Goroutines: Understanding Concurrency in Go
Boluwatife Olaifa
Posted on February 7, 2023
One of the reasons Go is popular is its fascinating support for concurrency. Concurrency is the ability of a program to perform multiple operations at once. This is essential because we are now in a world where speed is a priority.
Go is packed with features like Goroutines, Channels, and Select. These features enable developers to build faster and more highly scalable applications.
What is a Goroutine?
A Goroutine is an entity that can be executed concurrently and independent of other functions.
Whenever you start your Go program, a process is created on your computer. This process is just an environment that contains instructions and all the resources needed to run your program. A process creates a thread that is smaller and lighter. Goroutines are extremely lightweight and they live in the thread of an operating system.
Creating a Goroutine does not require a lot of memory. Each Goroutine consumes only 2kB of stack space. Thus, running hundreds or thousands of them is not a problem. Since Goroutines are lighter than threads and threads are lighter than processes, it gives us the ultimate speed.
Creating a Goroutine
Creating a Goroutine is as easy as adding a special keyword called go
before your function call. Almost any function can be called with the keyword.

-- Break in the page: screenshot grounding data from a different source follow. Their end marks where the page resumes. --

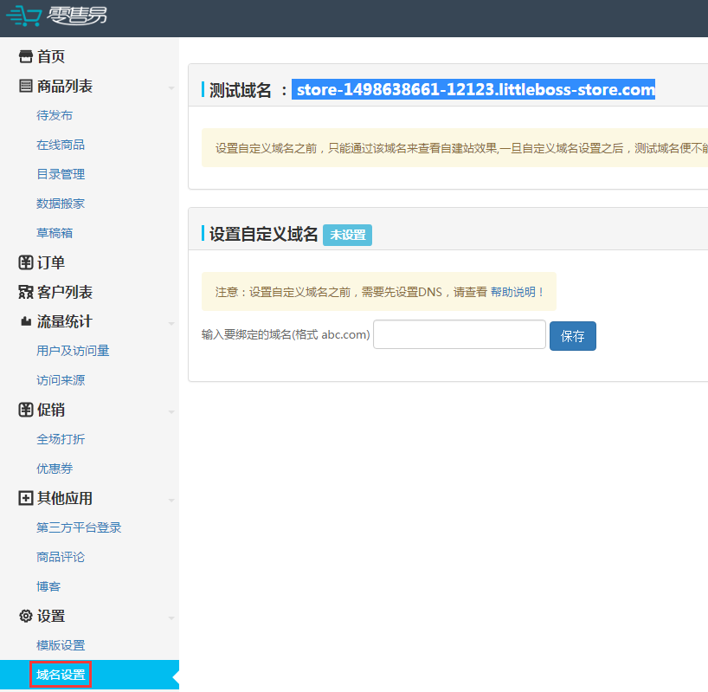Focus the custom domain input field
Image resolution: width=708 pixels, height=692 pixels.
[459, 334]
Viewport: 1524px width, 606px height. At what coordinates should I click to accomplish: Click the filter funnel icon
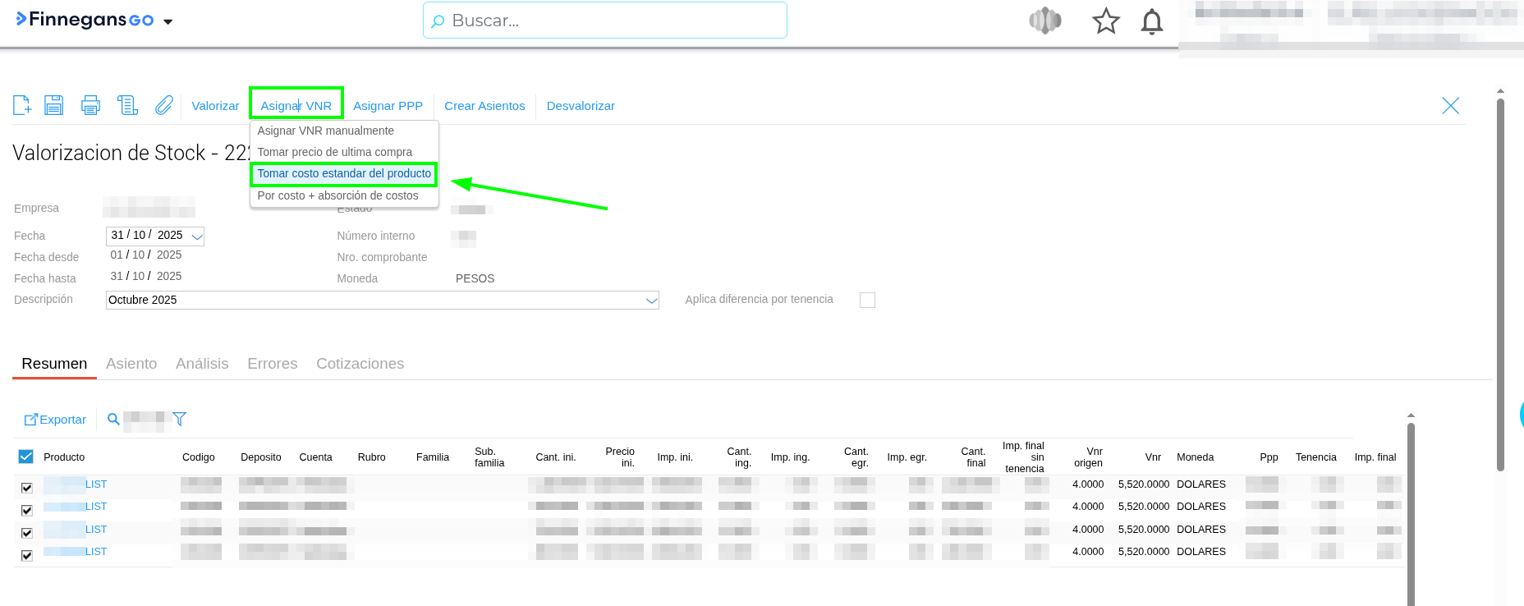point(179,420)
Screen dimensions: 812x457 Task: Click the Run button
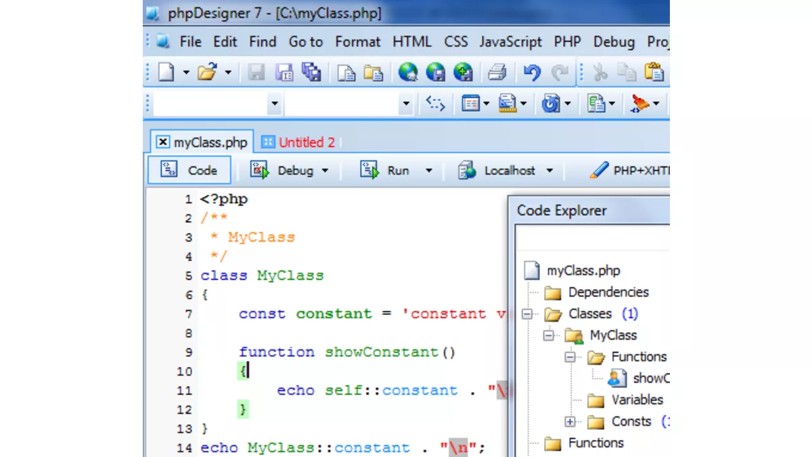pyautogui.click(x=397, y=170)
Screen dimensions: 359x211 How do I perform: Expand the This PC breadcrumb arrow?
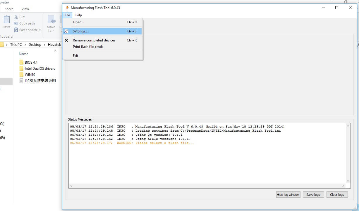[x=25, y=44]
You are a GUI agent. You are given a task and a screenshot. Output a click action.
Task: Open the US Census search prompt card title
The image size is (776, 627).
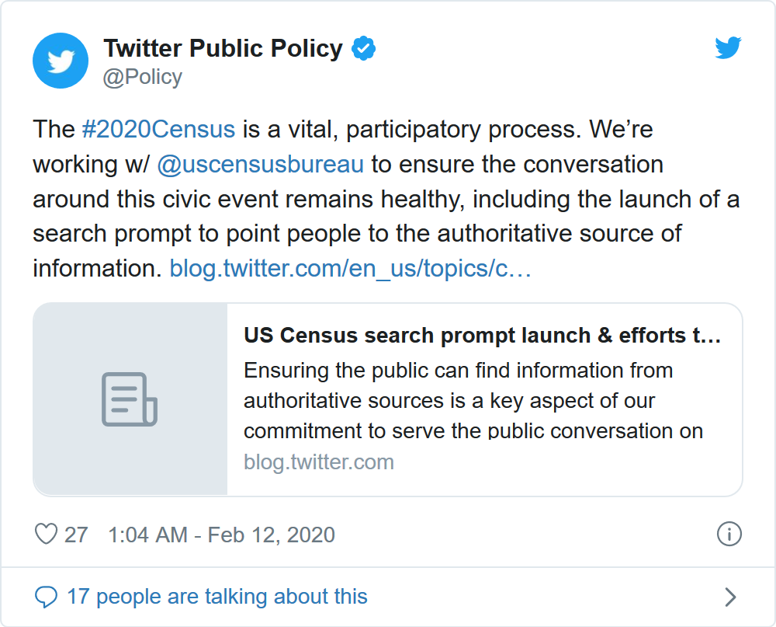(x=483, y=336)
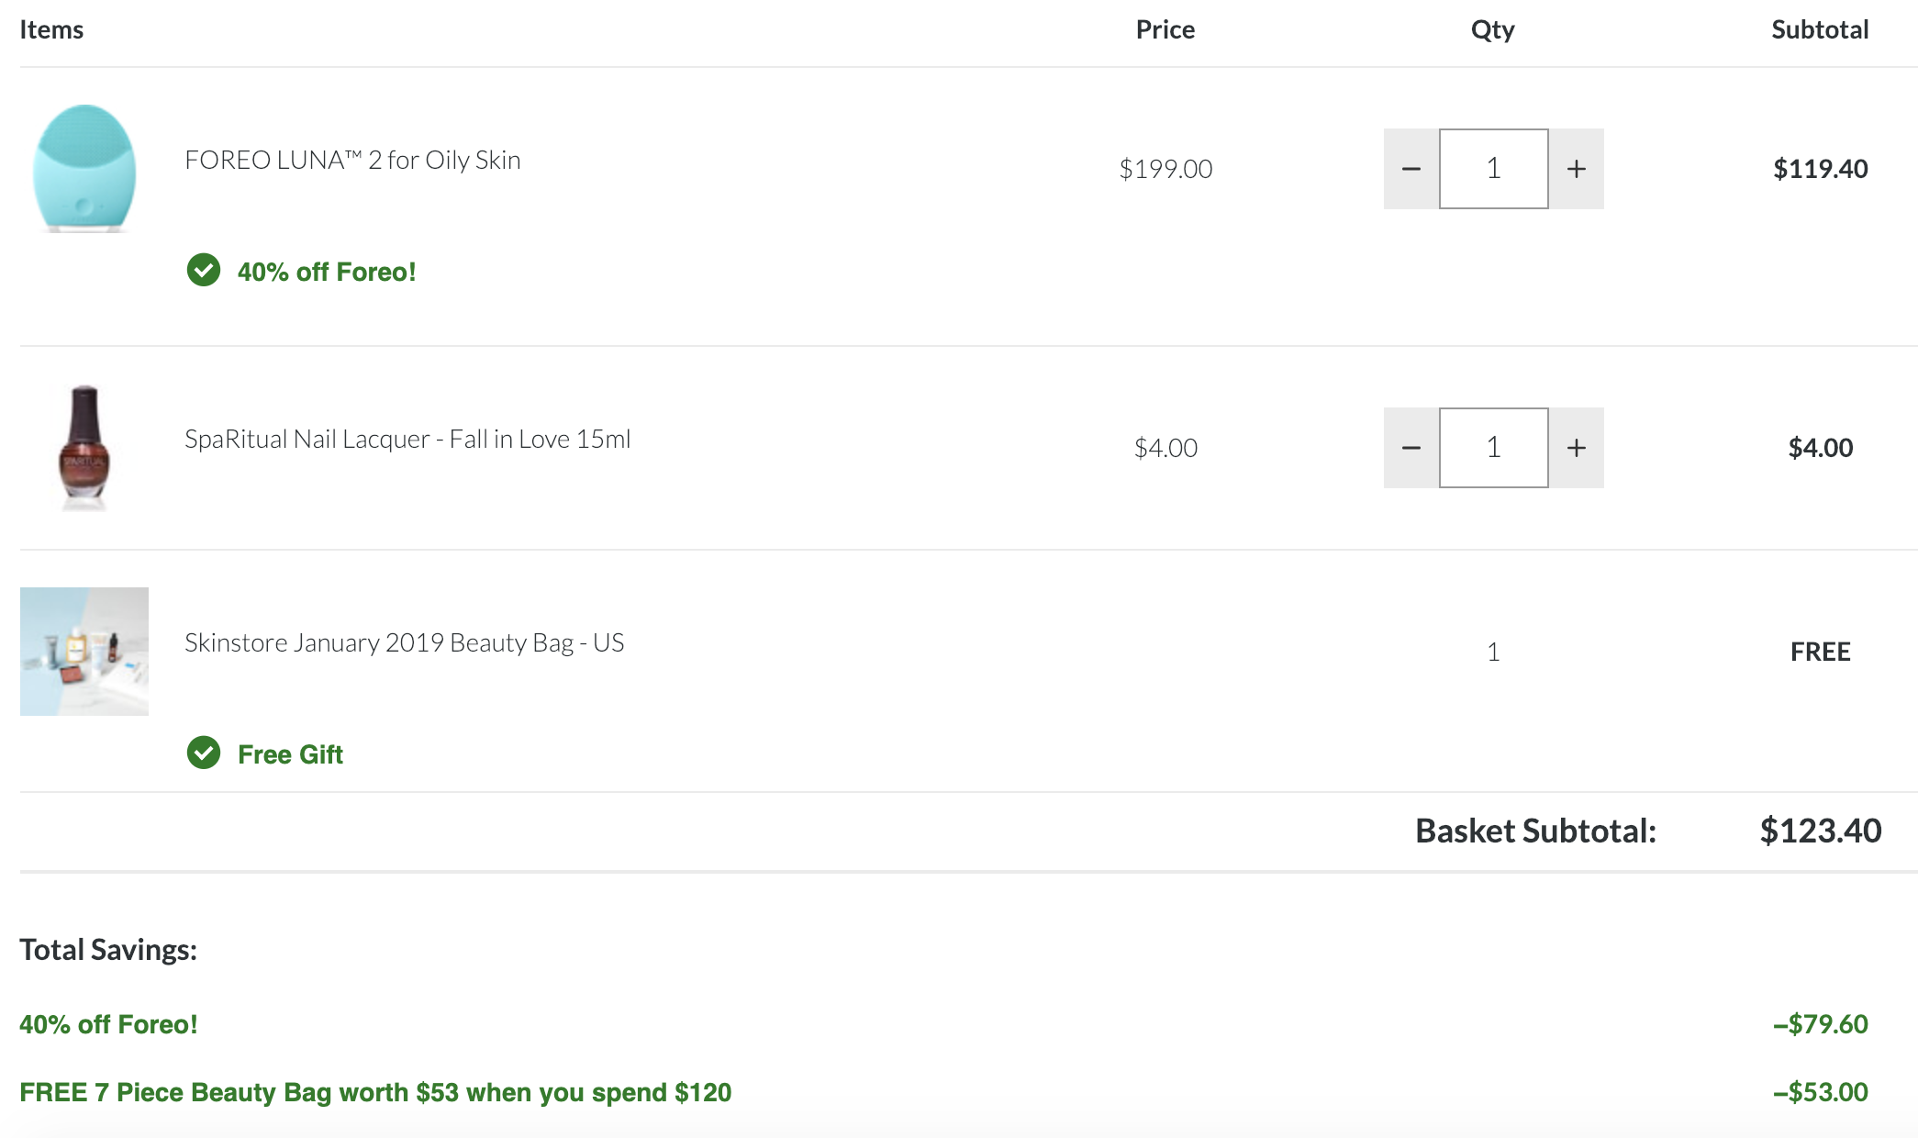
Task: Click the Basket Subtotal amount $123.40
Action: (1821, 831)
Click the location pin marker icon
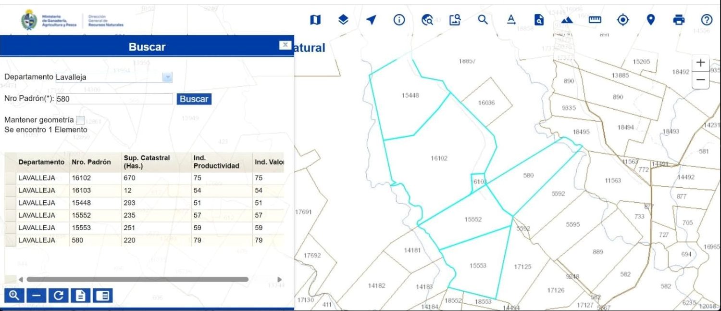721x311 pixels. 651,20
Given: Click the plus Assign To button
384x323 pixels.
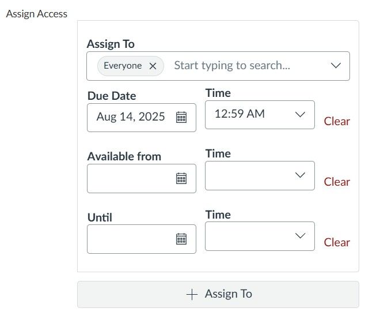Looking at the screenshot, I should coord(218,294).
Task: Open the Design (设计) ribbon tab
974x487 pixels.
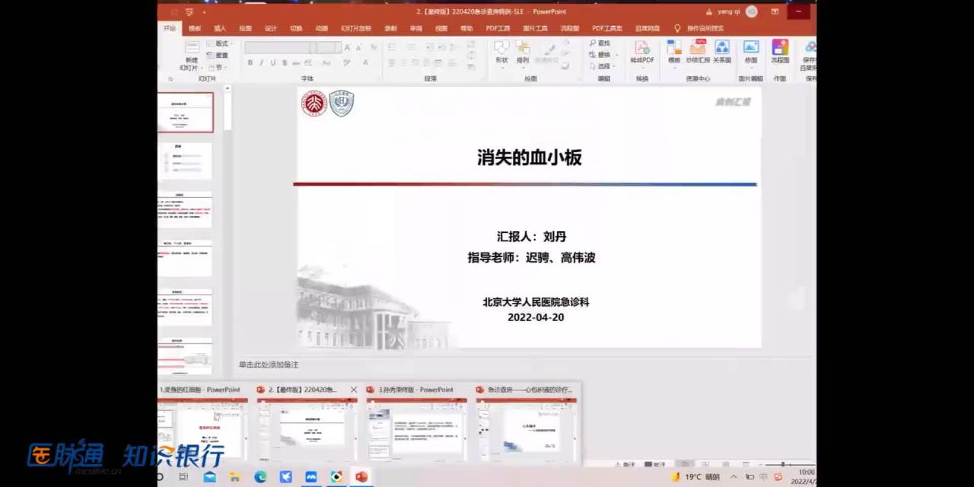Action: 270,28
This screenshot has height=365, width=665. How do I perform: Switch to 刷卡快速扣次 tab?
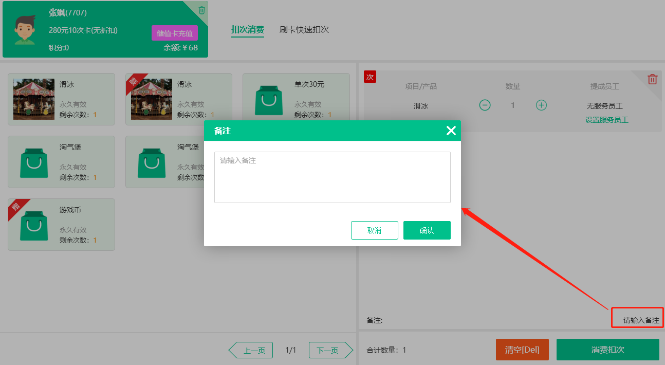tap(304, 30)
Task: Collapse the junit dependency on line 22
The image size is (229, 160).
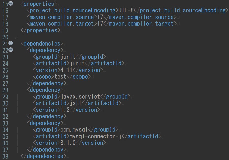Action: coord(11,50)
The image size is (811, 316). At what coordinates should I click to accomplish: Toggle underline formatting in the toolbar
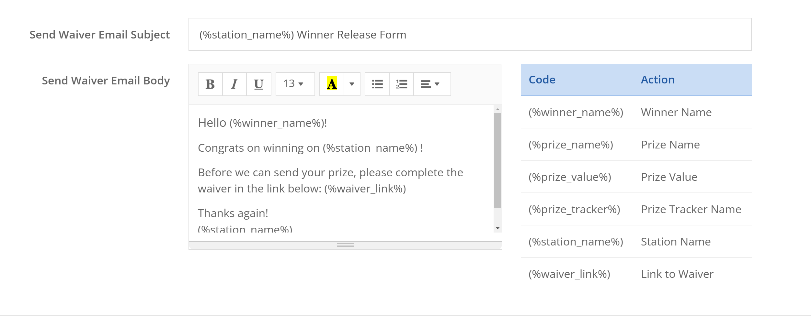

Below is an example of what a Goroutine looks like:
package main
import (
"fmt"
"time"
)
func helloWorld() {
for i := 0; i < 10; i++ {
fmt.Print(i)
}
fmt.Println("Hello world")
}
func goodByeWorld() {
fmt.Println("Goodbye world")
}
func main() {
go helloWorld()
go goodByeWorld()
fmt.Println("main")
time.Sleep(1 * time.Second)
}
The program above contains two functions: helloWorld()
and goodByeWorld()
. A for
loop was added in helloWorld()
just to simulate the effect of Goroutines. Adding a time.Sleep
of 1 second ensures that all our function runs before the program exits.
What the go
keyword does in the program above is just tell the program to move on to the next task while the helloWolrd()
and goodByeWolrd()
function runs in the background.
Here is what the output looks like on the first run:
main
Goodbye world
0123456789Hello world
Here is the output on the second run:
main
0123456789Hello world
Goodbye world
As seen in the outputs above, the results are not in the order they were created in the code and they are not deterministic. Why? Because of the introduction of the go
keyword. This means that the order in which Goroutines will be executed cannot be controlled without taking extra care. Extra care means writing extra code.
Waiting for a Goroutine to finish
In the section above, there is a part of the code that looks like this:
func main() {
go helloWorld()
go goodByeWorld()
fmt.Println("main")
time.Sleep(1 * time.Second)
}
The time.Sleep
function delays the program to ensure all Goroutine runs before the program exits. This is not ideal at the production level because running millions of concurrent requests can cause problems and the time it will take all goroutines to complete can’t exactly be predicted.
Solving this requires the use of sync.WaitGroup
like in the code below:
package main
import (
"fmt"
"sync"
)
var wg sync.WaitGroup
func helloWorld() {
defer wg.Done()
for i := 0; i < 10; i++ {
fmt.Print(i)
}
fmt.Println("Hello world")
}
func goodByeWorld() {
defer wg.Done()
fmt.Println("Goodbye world")
}
func main() {
wg.Add(2)
go helloWorld()
go goodByeWorld()
fmt.Println("main")
wg.Wait()
}
In the code above, a variable wg
of type sync.WaitGroup
was declared.
wg.Add(2)
increases WaitGroup count by 2, which tells the program to wait for 2 goroutines: helloWorld()
and goodByeWorld()
.
wg.Done()
reduces the count by 1, meaning that one of the functions is done running. A defer
keyword is added to ensure the helloWorld()
and goodByeWorld()
function is only marked as done after completion.
wg.Wait()
is a blocking command to make the program wait until all goroutines are completed i.e the counter is 0.
Here is what the output looks like:
main
Goodbye world
0123456789Hello world
The output is the same as before, but this time we are not blocking the program with time.Sleep
for 1 second. The sync.WaitGroup
does all the magic.
Conclusion
This article covered the basics of concurrency in Go. There are more concepts such as Channels, Mutexes and Pipelines. Hopefully, I will be shedding more light on these concepts in my future writings.